== What the task requires ==
All entries that follow are to be written out verbatim.

◆ ◆ ◆ ◆ ◆ ◆ ◆

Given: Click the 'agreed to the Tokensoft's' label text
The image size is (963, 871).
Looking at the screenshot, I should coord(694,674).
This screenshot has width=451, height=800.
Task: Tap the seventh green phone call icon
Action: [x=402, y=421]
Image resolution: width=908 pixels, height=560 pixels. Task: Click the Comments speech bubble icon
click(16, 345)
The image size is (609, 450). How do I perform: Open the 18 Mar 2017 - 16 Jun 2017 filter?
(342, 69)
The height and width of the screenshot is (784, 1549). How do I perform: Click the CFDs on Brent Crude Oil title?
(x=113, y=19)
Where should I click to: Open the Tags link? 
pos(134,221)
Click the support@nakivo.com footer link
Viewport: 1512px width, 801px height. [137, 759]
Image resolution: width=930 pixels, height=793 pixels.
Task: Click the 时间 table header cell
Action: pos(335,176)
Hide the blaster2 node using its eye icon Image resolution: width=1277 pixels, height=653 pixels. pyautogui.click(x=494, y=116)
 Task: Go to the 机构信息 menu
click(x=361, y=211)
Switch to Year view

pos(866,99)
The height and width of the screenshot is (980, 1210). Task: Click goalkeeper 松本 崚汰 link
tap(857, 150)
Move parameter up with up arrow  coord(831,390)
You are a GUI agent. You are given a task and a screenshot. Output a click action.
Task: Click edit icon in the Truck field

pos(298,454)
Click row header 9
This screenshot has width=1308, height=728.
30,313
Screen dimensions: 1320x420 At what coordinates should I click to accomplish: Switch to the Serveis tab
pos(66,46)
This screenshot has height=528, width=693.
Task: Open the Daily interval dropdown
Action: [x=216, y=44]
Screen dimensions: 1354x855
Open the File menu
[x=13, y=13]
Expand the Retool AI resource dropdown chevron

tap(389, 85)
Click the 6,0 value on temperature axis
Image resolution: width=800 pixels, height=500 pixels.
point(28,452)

◆ ◆ ◆ ◆ ◆ ◆ ◆

== Exercise answer ==
Given: Click the 'agreed to the Tokensoft's' label text
The image size is (963, 871).
Looking at the screenshot, I should coord(694,674).
This screenshot has width=451, height=800.
Task: Tap the seventh green phone call icon
Action: [x=402, y=421]
Image resolution: width=908 pixels, height=560 pixels. Task: Click the Comments speech bubble icon
click(16, 345)
The image size is (609, 450). How do I perform: Open the 18 Mar 2017 - 16 Jun 2017 filter?
(342, 69)
The height and width of the screenshot is (784, 1549). How do I perform: Click the CFDs on Brent Crude Oil title?
(x=113, y=19)
Where should I click to: Open the Tags link? 
pos(134,221)
Click the support@nakivo.com footer link
Viewport: 1512px width, 801px height. [137, 759]
Image resolution: width=930 pixels, height=793 pixels.
Task: Click the 时间 table header cell
Action: pos(335,176)
Hide the blaster2 node using its eye icon Image resolution: width=1277 pixels, height=653 pixels. pyautogui.click(x=494, y=116)
 Task: Go to the 机构信息 menu
click(x=361, y=211)
Switch to Year view

pos(866,99)
The height and width of the screenshot is (980, 1210). Task: Click goalkeeper 松本 崚汰 link
tap(857, 150)
Move parameter up with up arrow  coord(831,390)
You are a GUI agent. You are given a task and a screenshot. Output a click action.
Task: Click edit icon in the Truck field

pos(298,454)
Click row header 9
This screenshot has width=1308, height=728.
30,313
Screen dimensions: 1320x420 At what coordinates should I click to accomplish: Switch to the Serveis tab
pos(66,46)
This screenshot has height=528, width=693.
Task: Open the Daily interval dropdown
Action: [x=216, y=44]
Screen dimensions: 1354x855
Open the File menu
[x=13, y=13]
Expand the Retool AI resource dropdown chevron

tap(389, 85)
Click the 6,0 value on temperature axis
Image resolution: width=800 pixels, height=500 pixels.
point(28,452)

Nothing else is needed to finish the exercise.